>>>>
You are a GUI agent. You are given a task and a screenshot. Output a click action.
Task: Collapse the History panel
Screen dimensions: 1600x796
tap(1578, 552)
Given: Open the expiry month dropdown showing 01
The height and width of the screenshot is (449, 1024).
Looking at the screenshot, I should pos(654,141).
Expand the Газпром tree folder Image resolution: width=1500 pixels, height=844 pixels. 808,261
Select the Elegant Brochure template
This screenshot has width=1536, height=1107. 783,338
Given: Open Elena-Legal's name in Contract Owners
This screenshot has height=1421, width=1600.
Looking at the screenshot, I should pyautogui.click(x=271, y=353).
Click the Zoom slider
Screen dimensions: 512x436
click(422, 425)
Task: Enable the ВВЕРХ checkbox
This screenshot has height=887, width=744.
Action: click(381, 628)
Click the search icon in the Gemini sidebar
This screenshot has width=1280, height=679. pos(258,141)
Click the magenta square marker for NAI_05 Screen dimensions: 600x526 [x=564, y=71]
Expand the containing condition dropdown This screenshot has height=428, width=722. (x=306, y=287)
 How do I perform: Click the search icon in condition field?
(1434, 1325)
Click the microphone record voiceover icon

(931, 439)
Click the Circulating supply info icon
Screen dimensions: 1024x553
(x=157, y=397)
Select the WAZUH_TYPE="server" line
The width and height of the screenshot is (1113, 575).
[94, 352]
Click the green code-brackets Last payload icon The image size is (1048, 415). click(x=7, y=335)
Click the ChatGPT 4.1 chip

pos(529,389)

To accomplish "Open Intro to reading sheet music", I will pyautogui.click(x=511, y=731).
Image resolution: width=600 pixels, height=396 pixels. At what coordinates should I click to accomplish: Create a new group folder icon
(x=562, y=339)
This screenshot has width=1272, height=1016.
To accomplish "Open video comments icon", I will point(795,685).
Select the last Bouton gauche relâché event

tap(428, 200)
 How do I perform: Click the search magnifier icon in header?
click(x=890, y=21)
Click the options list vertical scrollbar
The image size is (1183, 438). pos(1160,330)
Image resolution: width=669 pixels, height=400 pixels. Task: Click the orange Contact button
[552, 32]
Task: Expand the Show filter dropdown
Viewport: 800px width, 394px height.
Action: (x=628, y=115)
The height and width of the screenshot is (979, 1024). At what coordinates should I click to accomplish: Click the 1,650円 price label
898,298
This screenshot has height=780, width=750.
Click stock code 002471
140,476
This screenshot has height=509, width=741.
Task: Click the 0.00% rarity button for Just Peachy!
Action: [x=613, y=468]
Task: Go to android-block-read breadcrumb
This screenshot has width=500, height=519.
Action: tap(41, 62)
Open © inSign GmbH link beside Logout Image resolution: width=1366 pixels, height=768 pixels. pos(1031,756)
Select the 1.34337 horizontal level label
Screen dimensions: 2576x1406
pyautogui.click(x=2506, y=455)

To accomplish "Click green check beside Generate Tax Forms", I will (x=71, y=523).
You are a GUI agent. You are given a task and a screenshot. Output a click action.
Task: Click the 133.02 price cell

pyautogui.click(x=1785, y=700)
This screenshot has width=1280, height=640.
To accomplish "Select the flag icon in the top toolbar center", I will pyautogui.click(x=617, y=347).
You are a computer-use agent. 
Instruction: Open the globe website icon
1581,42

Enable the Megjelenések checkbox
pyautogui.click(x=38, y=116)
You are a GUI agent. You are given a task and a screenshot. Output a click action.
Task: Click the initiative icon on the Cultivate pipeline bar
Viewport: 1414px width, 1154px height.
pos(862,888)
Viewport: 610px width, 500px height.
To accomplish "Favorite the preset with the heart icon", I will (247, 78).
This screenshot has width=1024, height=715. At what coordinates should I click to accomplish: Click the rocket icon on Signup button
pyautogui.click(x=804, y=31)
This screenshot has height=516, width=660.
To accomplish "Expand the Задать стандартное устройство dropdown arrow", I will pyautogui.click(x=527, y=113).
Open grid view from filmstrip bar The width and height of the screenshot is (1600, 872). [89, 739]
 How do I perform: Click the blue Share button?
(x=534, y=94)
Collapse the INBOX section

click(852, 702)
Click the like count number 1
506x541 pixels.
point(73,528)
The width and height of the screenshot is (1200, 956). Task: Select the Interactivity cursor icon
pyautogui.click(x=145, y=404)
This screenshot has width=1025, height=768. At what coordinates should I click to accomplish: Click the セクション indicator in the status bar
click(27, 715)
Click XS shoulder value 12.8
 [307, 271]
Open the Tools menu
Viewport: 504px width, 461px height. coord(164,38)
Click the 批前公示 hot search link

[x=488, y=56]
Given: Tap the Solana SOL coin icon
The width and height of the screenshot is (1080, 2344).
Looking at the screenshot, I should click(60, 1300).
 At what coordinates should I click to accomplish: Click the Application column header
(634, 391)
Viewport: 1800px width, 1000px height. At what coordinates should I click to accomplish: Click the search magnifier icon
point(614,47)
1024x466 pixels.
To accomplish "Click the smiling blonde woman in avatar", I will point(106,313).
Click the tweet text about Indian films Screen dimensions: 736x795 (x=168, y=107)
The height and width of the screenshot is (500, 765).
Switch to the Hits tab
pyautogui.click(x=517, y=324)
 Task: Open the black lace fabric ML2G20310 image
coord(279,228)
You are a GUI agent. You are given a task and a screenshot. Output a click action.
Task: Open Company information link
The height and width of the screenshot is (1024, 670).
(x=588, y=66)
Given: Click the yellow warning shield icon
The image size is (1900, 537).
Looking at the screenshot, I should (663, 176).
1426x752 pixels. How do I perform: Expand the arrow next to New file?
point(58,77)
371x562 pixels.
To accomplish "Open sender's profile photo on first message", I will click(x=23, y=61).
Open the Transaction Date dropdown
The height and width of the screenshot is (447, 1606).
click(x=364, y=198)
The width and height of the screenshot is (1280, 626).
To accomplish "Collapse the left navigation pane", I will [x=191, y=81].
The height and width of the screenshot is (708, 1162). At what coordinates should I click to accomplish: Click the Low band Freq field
<<<<
▶ TASK OBJECTIVE
Transcribe every entry in the listing, word for word.

▶ OUTPUT
You are a GUI agent. You are given a task and a screenshot. Output a click action.
Task: Collapse the History panel
Screen dimensions: 1600x796
tap(1578, 552)
Given: Open the expiry month dropdown showing 01
The height and width of the screenshot is (449, 1024).
Looking at the screenshot, I should pos(654,141).
Expand the Газпром tree folder Image resolution: width=1500 pixels, height=844 pixels. 808,261
Select the Elegant Brochure template
This screenshot has width=1536, height=1107. 783,338
Given: Open Elena-Legal's name in Contract Owners
This screenshot has height=1421, width=1600.
Looking at the screenshot, I should pyautogui.click(x=271, y=353).
Click the Zoom slider
Screen dimensions: 512x436
click(422, 425)
Task: Enable the ВВЕРХ checkbox
This screenshot has height=887, width=744.
Action: click(381, 628)
Click the search icon in the Gemini sidebar
This screenshot has width=1280, height=679. pos(258,141)
Click the magenta square marker for NAI_05 Screen dimensions: 600x526 [x=564, y=71]
Expand the containing condition dropdown This screenshot has height=428, width=722. (x=306, y=287)
 How do I perform: Click the search icon in condition field?
(1434, 1325)
Click the microphone record voiceover icon

(931, 439)
Click the Circulating supply info icon
Screen dimensions: 1024x553
(x=157, y=397)
Select the WAZUH_TYPE="server" line
The width and height of the screenshot is (1113, 575).
[94, 352]
Click the green code-brackets Last payload icon The image size is (1048, 415). click(x=7, y=335)
Click the ChatGPT 4.1 chip

pos(529,389)

To accomplish "Open Intro to reading sheet music", I will pyautogui.click(x=511, y=731).
Image resolution: width=600 pixels, height=396 pixels. At what coordinates should I click to accomplish: Create a new group folder icon
(x=562, y=339)
This screenshot has width=1272, height=1016.
To accomplish "Open video comments icon", I will point(795,685).
Select the last Bouton gauche relâché event

tap(428, 200)
 How do I perform: Click the search magnifier icon in header?
click(x=890, y=21)
Click the options list vertical scrollbar
The image size is (1183, 438). pos(1160,330)
Image resolution: width=669 pixels, height=400 pixels. Task: Click the orange Contact button
[552, 32]
Task: Expand the Show filter dropdown
Viewport: 800px width, 394px height.
Action: (x=628, y=115)
The height and width of the screenshot is (979, 1024). At what coordinates should I click to accomplish: Click the 1,650円 price label
898,298
This screenshot has height=780, width=750.
Click stock code 002471
140,476
This screenshot has height=509, width=741.
Task: Click the 0.00% rarity button for Just Peachy!
Action: [x=613, y=468]
Task: Go to android-block-read breadcrumb
This screenshot has width=500, height=519.
Action: tap(41, 62)
Open © inSign GmbH link beside Logout Image resolution: width=1366 pixels, height=768 pixels. pos(1031,756)
Select the 1.34337 horizontal level label
Screen dimensions: 2576x1406
pyautogui.click(x=2506, y=455)

To accomplish "Click green check beside Generate Tax Forms", I will (x=71, y=523).
You are a GUI agent. You are given a task and a screenshot. Output a click action.
Task: Click the 133.02 price cell

pyautogui.click(x=1785, y=700)
This screenshot has width=1280, height=640.
To accomplish "Select the flag icon in the top toolbar center", I will pyautogui.click(x=617, y=347).
You are a computer-use agent. 
Instruction: Open the globe website icon
1581,42

Enable the Megjelenések checkbox
pyautogui.click(x=38, y=116)
You are a GUI agent. You are given a task and a screenshot. Output a click action.
Task: Click the initiative icon on the Cultivate pipeline bar
Viewport: 1414px width, 1154px height.
pos(862,888)
Viewport: 610px width, 500px height.
To accomplish "Favorite the preset with the heart icon", I will (247, 78).
This screenshot has width=1024, height=715. At what coordinates should I click to accomplish: Click the rocket icon on Signup button
pyautogui.click(x=804, y=31)
This screenshot has height=516, width=660.
To accomplish "Expand the Задать стандартное устройство dropdown arrow", I will pyautogui.click(x=527, y=113).
Open grid view from filmstrip bar The width and height of the screenshot is (1600, 872). [89, 739]
 How do I perform: Click the blue Share button?
(x=534, y=94)
Collapse the INBOX section

click(852, 702)
Click the like count number 1
506x541 pixels.
point(73,528)
The width and height of the screenshot is (1200, 956). Task: Select the Interactivity cursor icon
pyautogui.click(x=145, y=404)
This screenshot has width=1025, height=768. At what coordinates should I click to accomplish: Click the セクション indicator in the status bar
click(27, 715)
Click XS shoulder value 12.8
 [307, 271]
Open the Tools menu
Viewport: 504px width, 461px height. coord(164,38)
Click the 批前公示 hot search link

[x=488, y=56]
Given: Tap the Solana SOL coin icon
The width and height of the screenshot is (1080, 2344).
Looking at the screenshot, I should click(60, 1300).
 At what coordinates should I click to accomplish: Click the Application column header
(634, 391)
Viewport: 1800px width, 1000px height. At what coordinates should I click to accomplish: Click the search magnifier icon
point(614,47)
1024x466 pixels.
To accomplish "Click the smiling blonde woman in avatar", I will point(106,313).
Click the tweet text about Indian films Screen dimensions: 736x795 (x=168, y=107)
The height and width of the screenshot is (500, 765).
Switch to the Hits tab
pyautogui.click(x=517, y=324)
 Task: Open the black lace fabric ML2G20310 image
coord(279,228)
You are a GUI agent. You are given a task and a screenshot. Output a click action.
Task: Open Company information link
The height and width of the screenshot is (1024, 670).
(x=588, y=66)
Given: Click the yellow warning shield icon
The image size is (1900, 537).
Looking at the screenshot, I should (663, 176).
1426x752 pixels. How do I perform: Expand the arrow next to New file?
point(58,77)
371x562 pixels.
To accomplish "Open sender's profile photo on first message", I will click(x=23, y=61).
Open the Transaction Date dropdown
The height and width of the screenshot is (447, 1606).
click(x=364, y=198)
The width and height of the screenshot is (1280, 626).
To accomplish "Collapse the left navigation pane", I will [x=191, y=81].
The height and width of the screenshot is (708, 1162). At what coordinates should I click to accomplish: Click the Low band Freq field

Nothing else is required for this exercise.